>>>>>

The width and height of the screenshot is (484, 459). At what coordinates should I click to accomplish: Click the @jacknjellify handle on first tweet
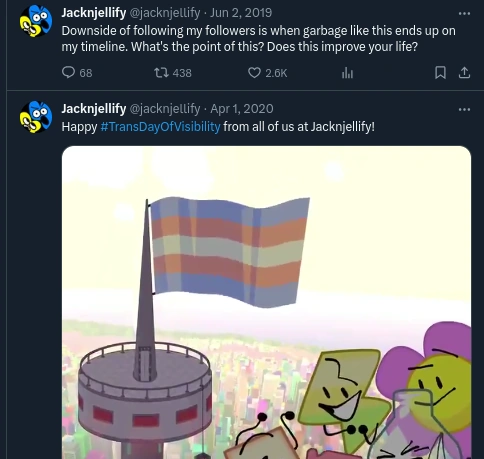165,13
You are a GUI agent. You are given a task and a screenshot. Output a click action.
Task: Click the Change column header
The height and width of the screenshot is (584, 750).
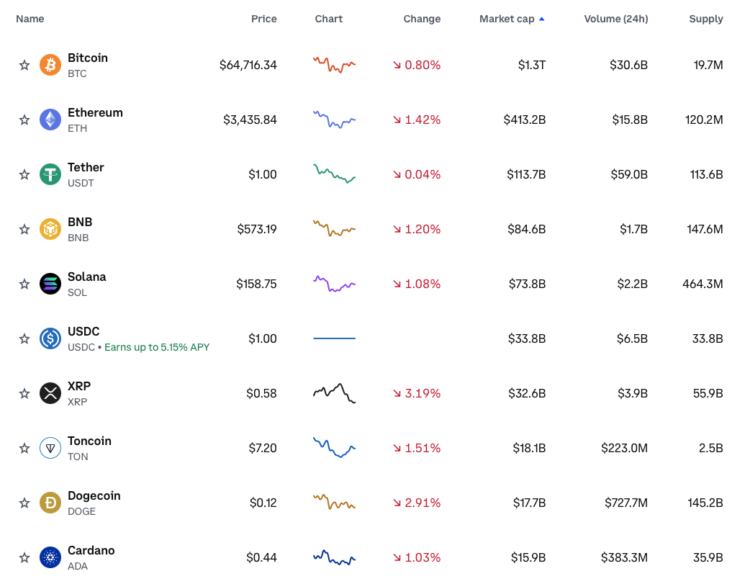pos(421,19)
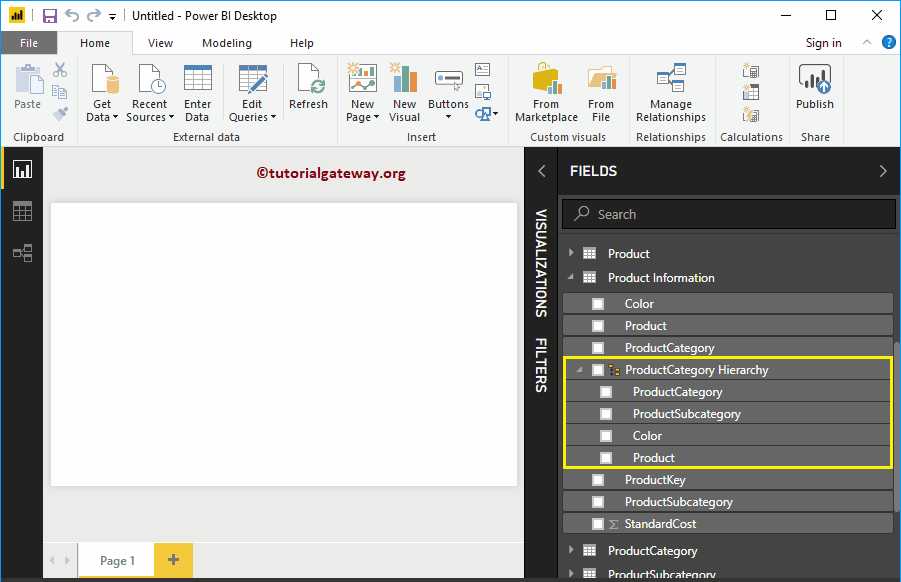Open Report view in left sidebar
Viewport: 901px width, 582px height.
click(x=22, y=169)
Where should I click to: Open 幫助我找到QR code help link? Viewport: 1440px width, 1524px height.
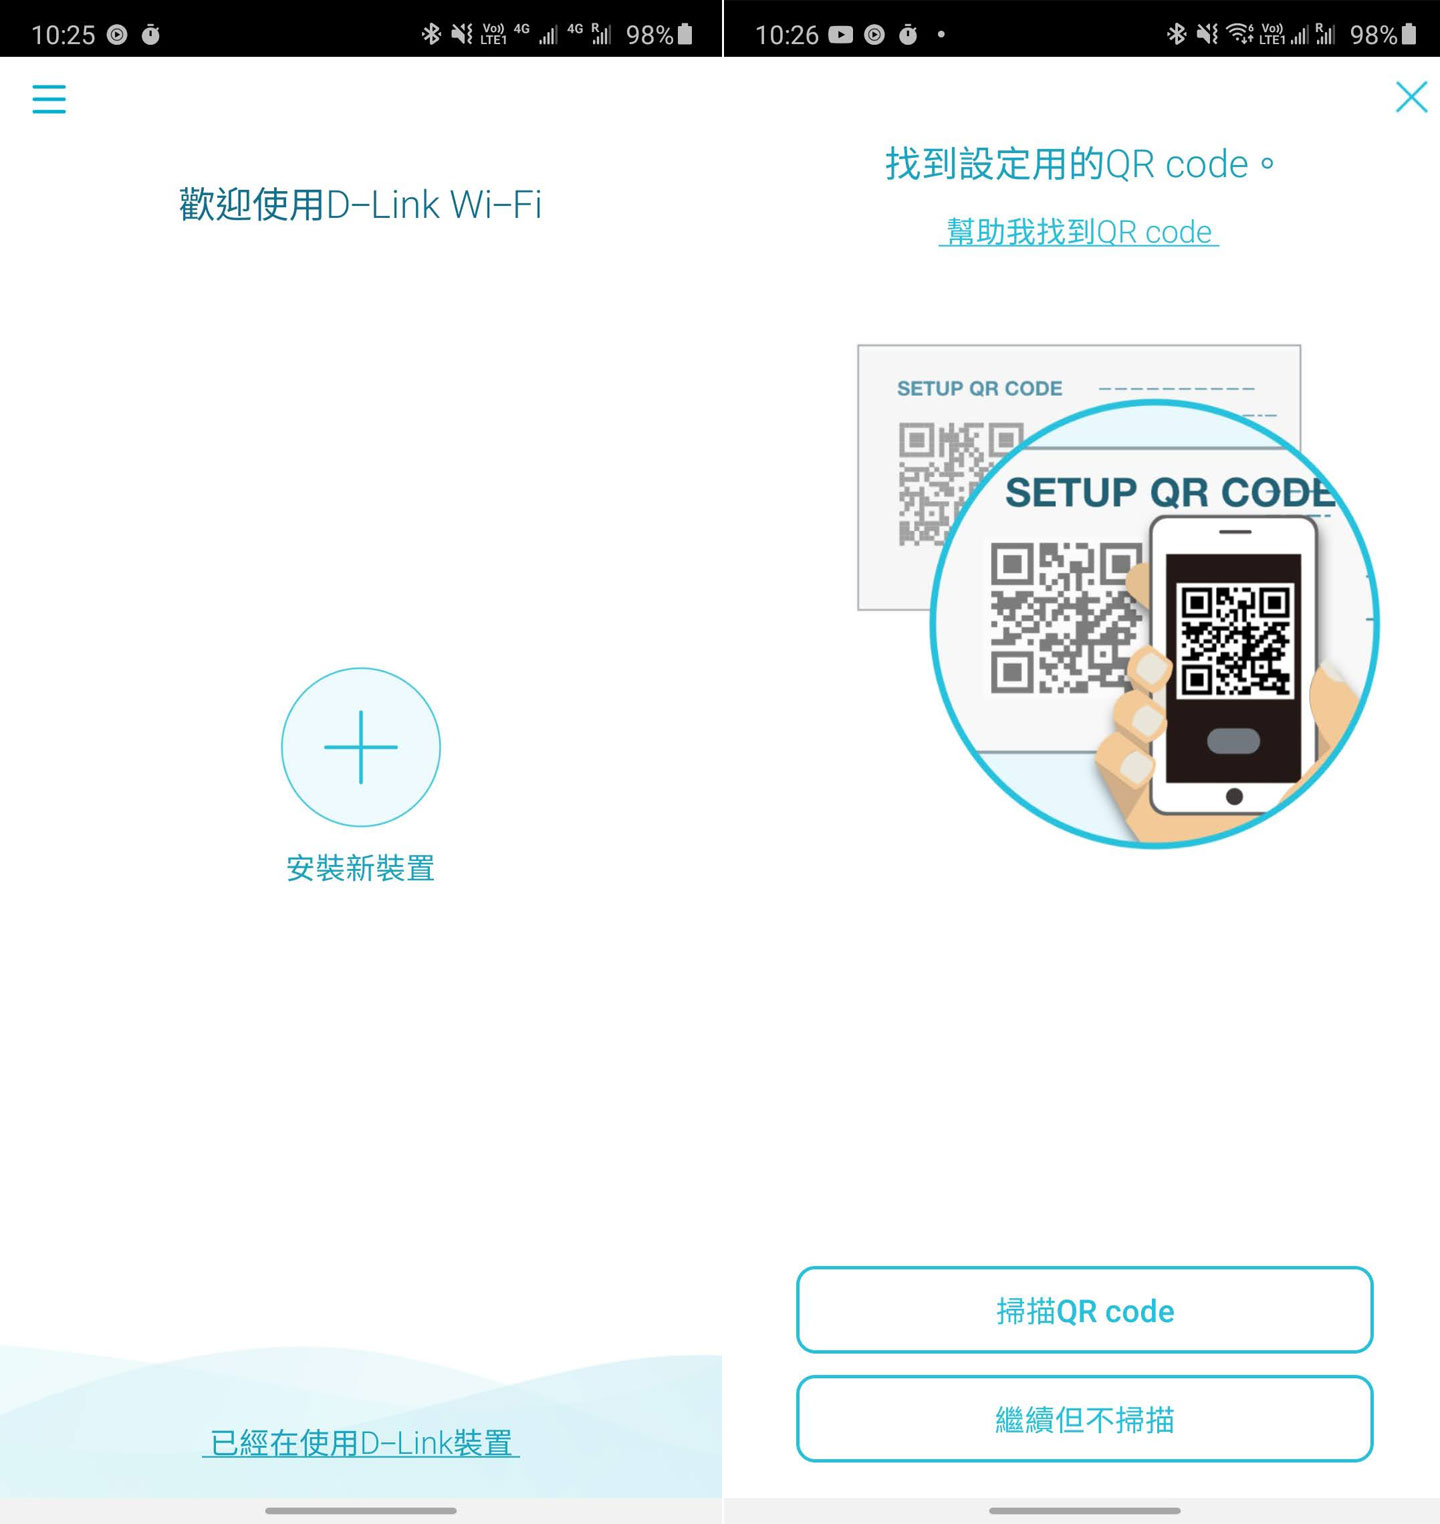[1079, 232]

<<<<<

** Work item **
Write out word for word every line from the line with "The height and" through the final line of the records, both included, skipping the pictures.

** Final answer **
The height and width of the screenshot is (584, 750).
pos(421,19)
Open Report view in left sidebar
Viewport: 901px width, 582px height.
click(x=22, y=169)
Where should I click to: Open 幫助我找到QR code help link? Viewport: 1440px width, 1524px height.
[1079, 232]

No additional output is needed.